Andy Horwitz: In the near term, this disruption is clearly making it less popular for businesses to maximize profits and buy back stocks and lavish executives with bonuses amid government bailouts and the heroics of the front line workers. That will continue for a while (a year, two years, five, who knows), but ultimately the capitalist system (and greed) will return, as it did after the great recession, after 9/11, after the tech bubble burst.
Brad Hirsch: The ability to mobilize industry at scale to solve key problems where government faltered will lead to a shift in perceptions. The innovation and ingenuity of businesses has clearly been embraced by society. The view of the pharmaceutical industry is a prime example with a rise in patient’s perception of the companies to a level not seen in nearly a decade. However, the power of certain companies, particularly in technology, will also draw concern among many. Do we have to rely on Google and Apple to trace contacts? Do we trust them to do so? I believe the net impact will be positive in the relationship.
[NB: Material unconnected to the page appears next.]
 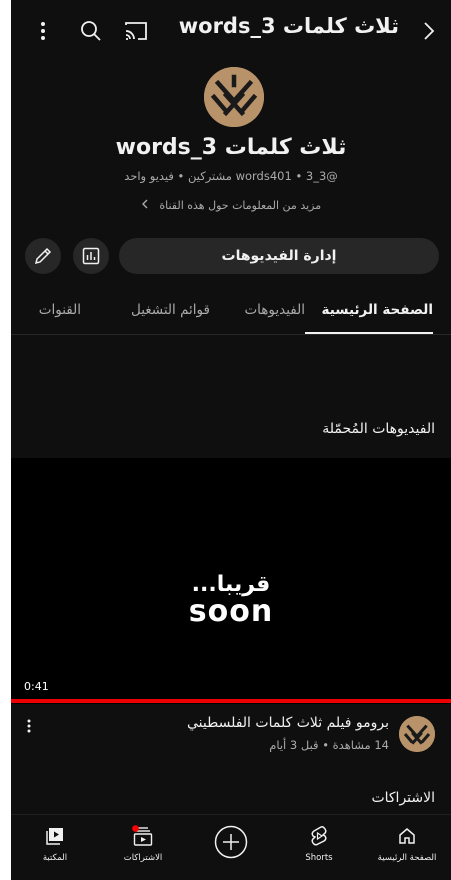 I want to click on edit-channel-button, so click(x=43, y=256).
Hetal Pandya: The relationship between business and society has definitely changed. Consumer trust will have to be rebuilt by local businesses, especially personal service providers. Consumers will value local businesses more once they have reestablished that partnership and trust.
Beverly Sobel-Redler: We now have a recognition that one’s personal purchasing choices do make a difference for a business. Right now, many folks are buying intentionally, focusing their purchasing power toward businesses they want to support and exist after the pandemic subsides. Seeing places shrink, close, hearing local folks in their local networks expressing the effect of dwindling spend dollars helps illuminate that their consumerism matters to the vendors providing those products and services.